La sindrome metabolica è caratterizzata dalla presenza di multipli fattori di rischio che predispongono allo sviluppo di patologie croniche gravi, alla cui base c’è un eccessivo accumulo di grasso viscerale definito dalla misurazione della cosiddetta circonferenza vita.
Pertanto la sindrome metabolica non è una malattia di per sé, ma un grave fattore di rischio per diabete, aterosclerosi, malattie cardiovascolari (ictus e infarto), steatosi epatica (fegato grasso), tumori.
La sindrome metabolica, in genere, è associata a sovrappeso grave e obesità, e interessa quasi 1 persona su 2 dopo i 60 anni di età.
Quali sono le cause della sindrome metabolica?
La causa principale della sindrome metabolica è l’accumulo di grasso viscerale a livello addominale, dovuto ad abitudini alimentari scorrette, eccessivo consumo di alcol e a uno stile di vita sedentario. Il grasso addominale in eccesso provoca un quadro di infiammazione cronica, altera le vie del metabolismo di grassi e zuccheri e determina uno stato di resistenza insulinica in cui, per riportare gli zuccheri nel sangue a livelli normali, le cellule beta del pancreas sono sottoposte a un surplus di lavoro per produrre più insulina rispetto alla norma (iperinsulinemia). Questo superlavoro da parte del pancreas comporta la progressiva degenerazione delle cellule beta e pone le basi per lo sviluppo del diabete.
Come si diagnostica la sindrome metabolica?
Le Società Scientifiche identificano la sindrome metabolica con la coesistenza di almeno tre dei seguenti criteri:
- Obesità addominale: circonferenza addominale uguale o superiore a 102 cm per i maschi e 88 cm per le femmine
- Alterazione del metabolismo glucidico: livelli di glicemia a digiuno uguali o superiori a 100 mg/dL
- Ipertensione arteriosa: rilevazione della pressione arteriosa uguale o superiore a 130/85 mmHg
- Ipertrigliceridemia: livelli di trigliceridi a digiuno uguali o superiori a 150 mg/dL
- Dislipidemia: livelli di colesterolo HDL inferiore a 40 mg/dL per gli uomini e a 50 mg/dL per le donne, rialzo dei valori di LDL oltre la soglia di 100 mg/dl.

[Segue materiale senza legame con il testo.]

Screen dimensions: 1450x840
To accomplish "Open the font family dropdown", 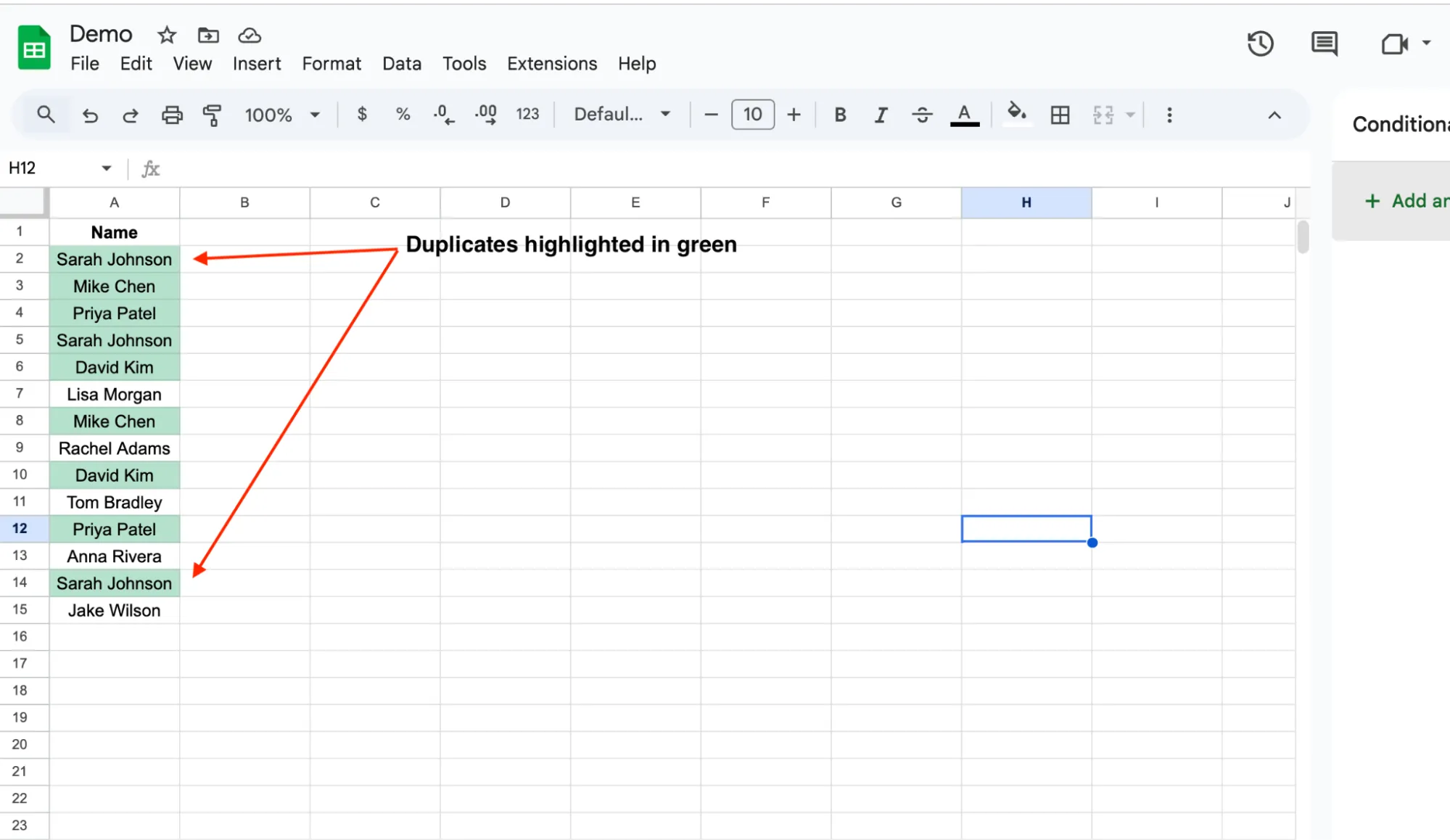I will [x=620, y=114].
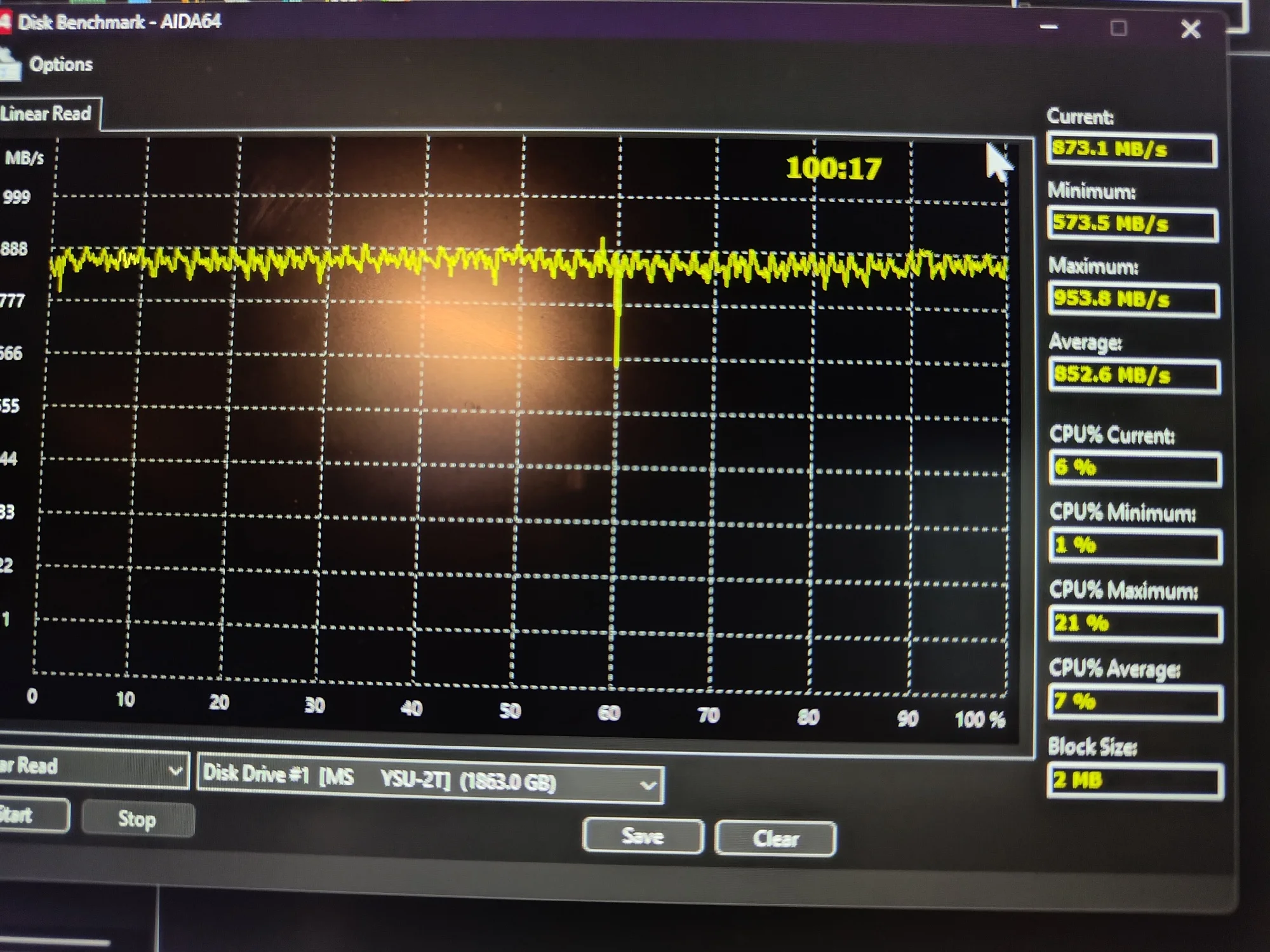
Task: Minimize the Disk Benchmark window
Action: coord(1049,27)
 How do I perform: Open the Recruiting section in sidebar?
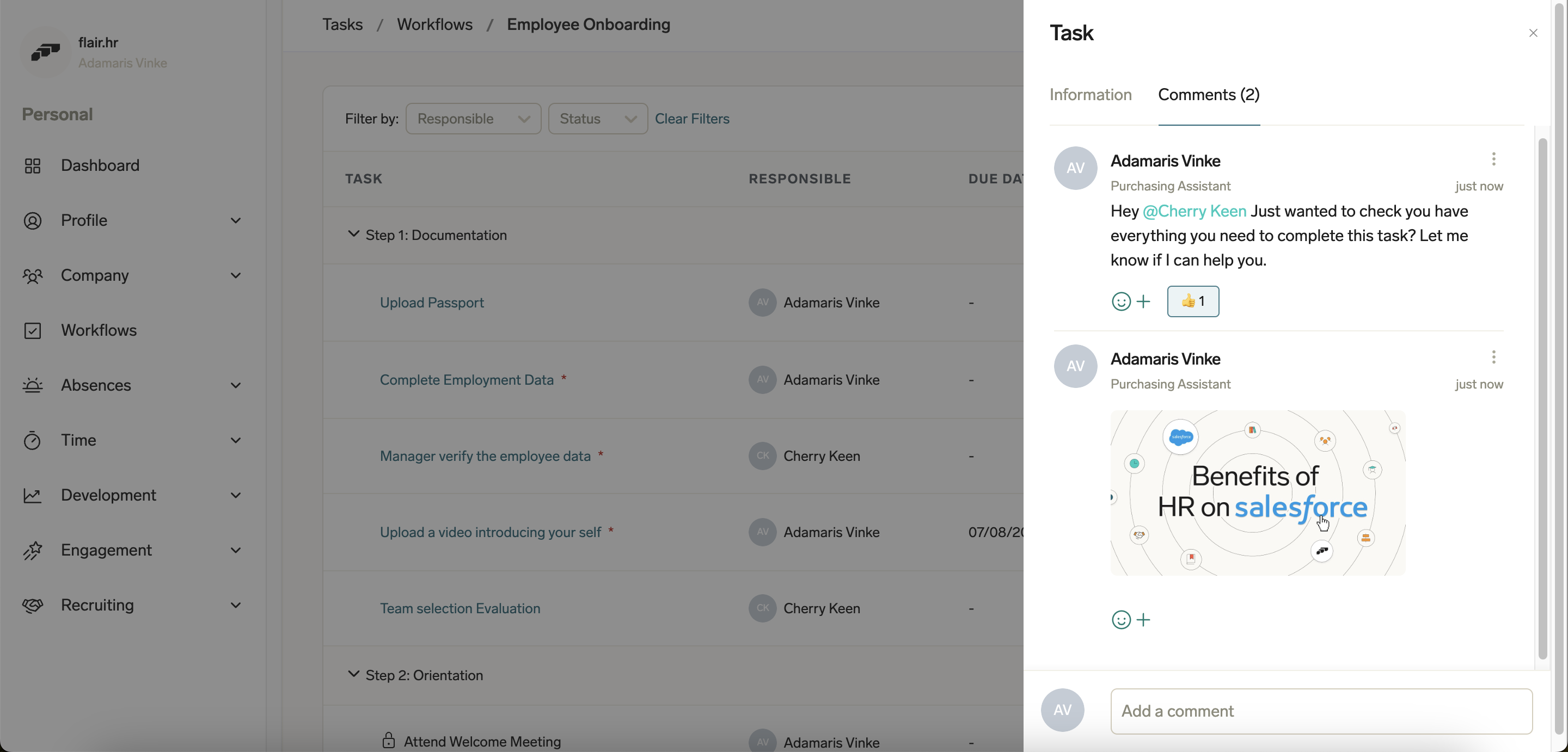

In presenza di questi segni clinici, definiti campanelli d’allarme, sono indicate visite periodiche dal proprio medico per il monitoraggio di:
- peso corporeo, valutazione dell’indice di massa corporea, il BMI
- circonferenza addominale
- pressione sanguigna
- glicemia ed emoglobina glicata
- colesterolo totale
- colesterolo HDL, LDL
- trigliceridi
al fine di rilevare precocemente segni evolutivi della malattia e verificare l’efficacia delle azioni preventive adottate per contrastarne la progressione.
Come si cura la sindrome metabolica?
La cura della sindrome metabolica si basa su una strategia medica che prevede il controllo della progressione della malattia con dieta bilanciata, sani stili di vita (no fumo, alcol e bevande gassate), attività fisica di tipo aerobico per almeno 30 minuti al giorno per 5 giorni alla settimana (camminata a passo svelto, bici, nuoto, acquagym).
In alcuni casi selezionati, lo specialista può valutare l’utilizzo di farmaci per perdere peso, come ad esempio i farmaci GLP1 e GIP agonisti, sotto controllo medico e in associazione a dieta e attività fisica.
Si può prevenire la sindrome metabolica?
Dieta e attività fisica sono protagoniste nella prevenzione della sindrome metabolica e delle patologie croniche a essa associate. Adottare e mantenere uno stile di vita sano e attivo contribuisce a mantenere un efficace bilancio energetico in termini di entrate e uscite, raggiungere il corretto peso corporeo e mantenerlo nella norma, ed evitare così la sindrome metabolica.